=== TASK ITEM ===
Print exactly the lines below between the line holding "Where should I click to: Open the Spaghetti" and the line holding "Choose Alocar entregador", inclusive, and nothing more.

=== RECORDS PROVIDED ===
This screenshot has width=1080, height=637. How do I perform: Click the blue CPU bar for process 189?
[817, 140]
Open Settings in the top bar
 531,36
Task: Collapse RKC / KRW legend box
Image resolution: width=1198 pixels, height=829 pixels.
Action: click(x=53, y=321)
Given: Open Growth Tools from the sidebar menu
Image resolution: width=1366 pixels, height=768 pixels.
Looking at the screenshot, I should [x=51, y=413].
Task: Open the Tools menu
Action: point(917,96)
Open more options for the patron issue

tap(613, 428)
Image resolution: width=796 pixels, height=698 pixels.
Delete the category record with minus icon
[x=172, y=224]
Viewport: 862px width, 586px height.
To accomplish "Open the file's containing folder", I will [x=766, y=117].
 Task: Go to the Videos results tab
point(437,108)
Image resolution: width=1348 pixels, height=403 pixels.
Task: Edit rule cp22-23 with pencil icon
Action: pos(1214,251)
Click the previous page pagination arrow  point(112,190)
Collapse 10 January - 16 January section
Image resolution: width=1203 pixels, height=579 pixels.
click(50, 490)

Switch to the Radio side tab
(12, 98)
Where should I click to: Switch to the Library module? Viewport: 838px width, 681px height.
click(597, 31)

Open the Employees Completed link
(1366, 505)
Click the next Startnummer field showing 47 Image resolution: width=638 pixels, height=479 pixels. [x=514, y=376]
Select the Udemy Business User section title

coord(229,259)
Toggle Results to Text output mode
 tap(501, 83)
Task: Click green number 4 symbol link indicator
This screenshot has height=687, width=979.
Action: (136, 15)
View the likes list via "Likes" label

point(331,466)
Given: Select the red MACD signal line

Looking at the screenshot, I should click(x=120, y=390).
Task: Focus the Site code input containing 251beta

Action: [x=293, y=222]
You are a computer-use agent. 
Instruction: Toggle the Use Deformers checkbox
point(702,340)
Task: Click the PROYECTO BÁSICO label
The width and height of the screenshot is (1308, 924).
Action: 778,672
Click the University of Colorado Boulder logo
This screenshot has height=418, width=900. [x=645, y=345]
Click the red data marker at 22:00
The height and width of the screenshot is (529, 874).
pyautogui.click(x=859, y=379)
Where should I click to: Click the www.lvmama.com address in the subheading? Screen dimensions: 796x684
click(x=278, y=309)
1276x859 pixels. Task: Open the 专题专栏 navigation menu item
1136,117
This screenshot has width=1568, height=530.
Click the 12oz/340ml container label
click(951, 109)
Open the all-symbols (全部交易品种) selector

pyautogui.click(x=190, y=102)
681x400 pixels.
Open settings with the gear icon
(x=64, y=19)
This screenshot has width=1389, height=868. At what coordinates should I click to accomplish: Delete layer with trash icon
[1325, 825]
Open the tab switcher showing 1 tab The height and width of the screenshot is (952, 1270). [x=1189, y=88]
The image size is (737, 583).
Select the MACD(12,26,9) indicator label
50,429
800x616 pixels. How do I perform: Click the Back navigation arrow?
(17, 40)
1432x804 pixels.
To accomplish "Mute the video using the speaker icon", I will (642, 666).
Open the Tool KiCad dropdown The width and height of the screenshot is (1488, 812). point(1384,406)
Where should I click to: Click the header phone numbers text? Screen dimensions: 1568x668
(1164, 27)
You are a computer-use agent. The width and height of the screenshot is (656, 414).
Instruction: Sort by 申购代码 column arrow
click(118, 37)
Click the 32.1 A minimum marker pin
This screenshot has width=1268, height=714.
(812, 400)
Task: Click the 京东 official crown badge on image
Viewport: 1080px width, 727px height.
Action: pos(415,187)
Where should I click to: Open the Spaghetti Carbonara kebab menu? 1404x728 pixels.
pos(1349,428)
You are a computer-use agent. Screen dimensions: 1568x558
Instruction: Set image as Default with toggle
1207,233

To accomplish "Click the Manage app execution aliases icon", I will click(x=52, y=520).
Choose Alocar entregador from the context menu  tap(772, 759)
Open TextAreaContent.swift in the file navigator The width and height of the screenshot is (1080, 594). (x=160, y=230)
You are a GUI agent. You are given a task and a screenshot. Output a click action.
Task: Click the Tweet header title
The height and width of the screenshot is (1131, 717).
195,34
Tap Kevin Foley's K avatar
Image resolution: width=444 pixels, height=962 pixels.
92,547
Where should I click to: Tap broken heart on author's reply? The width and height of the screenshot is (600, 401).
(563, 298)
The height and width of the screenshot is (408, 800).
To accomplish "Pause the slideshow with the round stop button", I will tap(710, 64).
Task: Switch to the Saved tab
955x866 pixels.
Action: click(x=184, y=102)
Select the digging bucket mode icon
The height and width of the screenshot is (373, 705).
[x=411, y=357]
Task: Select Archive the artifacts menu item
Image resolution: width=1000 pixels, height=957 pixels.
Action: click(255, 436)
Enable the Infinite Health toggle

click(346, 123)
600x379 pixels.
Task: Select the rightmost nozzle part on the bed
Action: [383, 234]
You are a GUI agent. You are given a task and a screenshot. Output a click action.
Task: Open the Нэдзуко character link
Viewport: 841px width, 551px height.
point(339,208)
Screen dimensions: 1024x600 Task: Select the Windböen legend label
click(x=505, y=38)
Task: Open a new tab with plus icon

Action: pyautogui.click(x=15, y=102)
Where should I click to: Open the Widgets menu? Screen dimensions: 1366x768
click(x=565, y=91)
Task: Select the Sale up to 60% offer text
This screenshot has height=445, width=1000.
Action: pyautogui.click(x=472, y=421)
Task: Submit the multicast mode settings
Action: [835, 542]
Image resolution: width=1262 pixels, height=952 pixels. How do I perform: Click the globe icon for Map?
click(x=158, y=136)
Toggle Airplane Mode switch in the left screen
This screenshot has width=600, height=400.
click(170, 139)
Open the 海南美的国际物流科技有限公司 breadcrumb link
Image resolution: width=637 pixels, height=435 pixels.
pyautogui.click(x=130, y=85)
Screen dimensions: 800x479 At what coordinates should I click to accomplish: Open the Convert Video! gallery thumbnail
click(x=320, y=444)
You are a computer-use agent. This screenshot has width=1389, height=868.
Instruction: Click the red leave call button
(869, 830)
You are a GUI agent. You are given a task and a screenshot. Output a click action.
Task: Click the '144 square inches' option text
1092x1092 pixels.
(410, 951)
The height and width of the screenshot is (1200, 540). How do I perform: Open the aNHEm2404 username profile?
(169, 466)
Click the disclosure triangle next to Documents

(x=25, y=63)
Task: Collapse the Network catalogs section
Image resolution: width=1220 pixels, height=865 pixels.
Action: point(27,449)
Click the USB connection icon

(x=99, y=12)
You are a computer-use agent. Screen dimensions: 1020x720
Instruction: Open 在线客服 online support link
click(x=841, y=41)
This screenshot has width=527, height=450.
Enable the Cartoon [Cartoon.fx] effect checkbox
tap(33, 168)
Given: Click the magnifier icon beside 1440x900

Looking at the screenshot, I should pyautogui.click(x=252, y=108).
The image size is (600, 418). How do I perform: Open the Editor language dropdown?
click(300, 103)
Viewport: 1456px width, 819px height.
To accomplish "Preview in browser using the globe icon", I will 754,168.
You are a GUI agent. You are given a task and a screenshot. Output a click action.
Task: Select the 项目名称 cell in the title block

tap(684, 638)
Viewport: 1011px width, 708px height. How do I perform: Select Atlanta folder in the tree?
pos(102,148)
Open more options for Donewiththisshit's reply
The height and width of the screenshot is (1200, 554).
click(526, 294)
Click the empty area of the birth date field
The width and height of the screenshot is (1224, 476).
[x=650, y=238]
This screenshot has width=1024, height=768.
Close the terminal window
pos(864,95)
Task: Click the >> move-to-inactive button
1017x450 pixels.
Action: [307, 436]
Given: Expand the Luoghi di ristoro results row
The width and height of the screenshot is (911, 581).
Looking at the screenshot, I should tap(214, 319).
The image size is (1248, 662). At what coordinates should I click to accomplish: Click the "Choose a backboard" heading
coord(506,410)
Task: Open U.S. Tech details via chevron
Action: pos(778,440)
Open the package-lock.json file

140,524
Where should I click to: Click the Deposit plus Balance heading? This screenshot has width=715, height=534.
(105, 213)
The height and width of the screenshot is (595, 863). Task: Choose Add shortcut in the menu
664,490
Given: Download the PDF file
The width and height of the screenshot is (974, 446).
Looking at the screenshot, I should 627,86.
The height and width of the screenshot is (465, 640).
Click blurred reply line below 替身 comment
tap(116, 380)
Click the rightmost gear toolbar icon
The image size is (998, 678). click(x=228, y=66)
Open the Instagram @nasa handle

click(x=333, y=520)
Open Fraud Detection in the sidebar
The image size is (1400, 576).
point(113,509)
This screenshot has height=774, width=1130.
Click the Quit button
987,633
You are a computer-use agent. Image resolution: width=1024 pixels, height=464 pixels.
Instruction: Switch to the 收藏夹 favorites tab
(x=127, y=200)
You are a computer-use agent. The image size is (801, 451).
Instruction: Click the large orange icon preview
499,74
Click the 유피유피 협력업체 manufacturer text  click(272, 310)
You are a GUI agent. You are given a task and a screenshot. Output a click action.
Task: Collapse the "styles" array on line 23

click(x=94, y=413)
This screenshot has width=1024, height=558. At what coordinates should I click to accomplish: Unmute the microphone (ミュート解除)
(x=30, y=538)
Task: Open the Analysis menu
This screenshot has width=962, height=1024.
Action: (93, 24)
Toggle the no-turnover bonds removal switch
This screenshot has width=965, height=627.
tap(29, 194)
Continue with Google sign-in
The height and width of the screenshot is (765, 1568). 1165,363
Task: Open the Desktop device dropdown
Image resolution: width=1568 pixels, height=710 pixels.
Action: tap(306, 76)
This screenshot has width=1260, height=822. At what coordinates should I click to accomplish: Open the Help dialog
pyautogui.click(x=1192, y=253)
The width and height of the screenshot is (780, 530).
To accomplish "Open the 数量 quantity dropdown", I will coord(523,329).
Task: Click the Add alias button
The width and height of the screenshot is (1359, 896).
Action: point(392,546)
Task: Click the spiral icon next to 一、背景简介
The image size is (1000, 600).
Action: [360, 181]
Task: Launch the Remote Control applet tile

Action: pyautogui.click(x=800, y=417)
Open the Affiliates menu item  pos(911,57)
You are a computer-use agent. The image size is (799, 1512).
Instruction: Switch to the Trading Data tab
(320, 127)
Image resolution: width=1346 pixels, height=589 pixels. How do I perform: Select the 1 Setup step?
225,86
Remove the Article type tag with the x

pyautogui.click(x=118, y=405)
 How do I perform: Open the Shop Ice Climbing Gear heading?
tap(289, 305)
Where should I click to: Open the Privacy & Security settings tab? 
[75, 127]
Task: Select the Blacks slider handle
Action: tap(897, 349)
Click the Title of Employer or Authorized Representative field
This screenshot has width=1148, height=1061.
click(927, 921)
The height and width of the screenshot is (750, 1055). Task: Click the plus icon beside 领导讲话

=== WRITTEN ANSWER ===
Where should I click to: Open the Spaghetti Carbonara kebab menu? 1404x728 pixels.
pos(1349,428)
You are a computer-use agent. Screen dimensions: 1568x558
Instruction: Set image as Default with toggle
1207,233

To accomplish "Click the Manage app execution aliases icon", I will click(x=52, y=520).
Choose Alocar entregador from the context menu  tap(772, 759)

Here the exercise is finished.